REQUIRED ACTION:
Any pictures in the records below must be left out when you repeat the lines from the line containing "Select the Asutus column header" through the line containing "Click the Delight Hall profile avatar" exactly.

PROVIDED ENTRIES:
______

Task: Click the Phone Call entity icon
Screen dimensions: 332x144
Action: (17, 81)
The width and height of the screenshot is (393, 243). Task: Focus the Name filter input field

______

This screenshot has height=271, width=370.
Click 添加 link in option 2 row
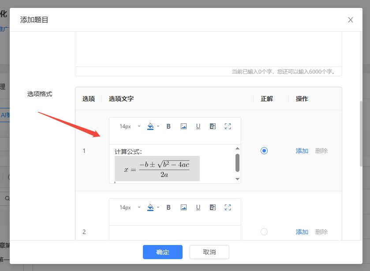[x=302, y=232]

______

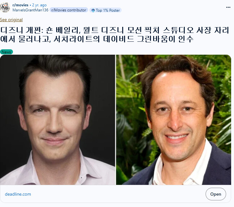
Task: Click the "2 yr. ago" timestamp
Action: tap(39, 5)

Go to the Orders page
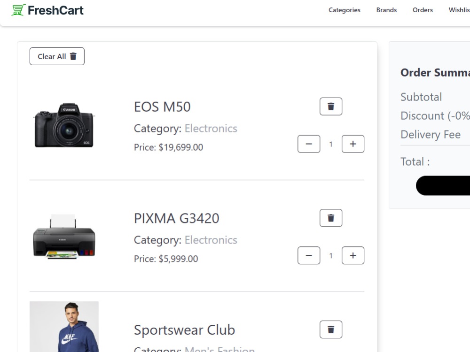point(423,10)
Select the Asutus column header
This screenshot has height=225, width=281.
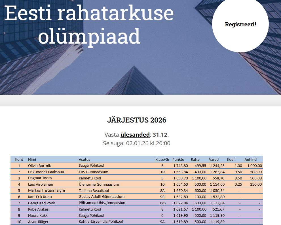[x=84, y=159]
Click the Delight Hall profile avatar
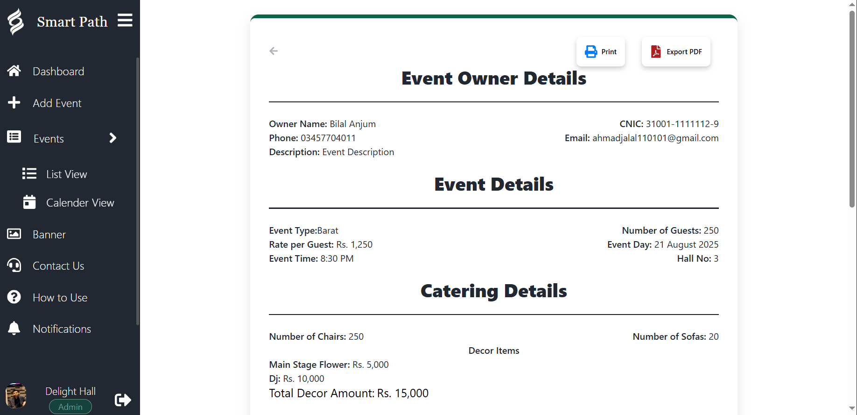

______

EXERCISE RESPONSE:
Select the Asutus column header
This screenshot has height=225, width=281.
[x=84, y=159]
Click the Delight Hall profile avatar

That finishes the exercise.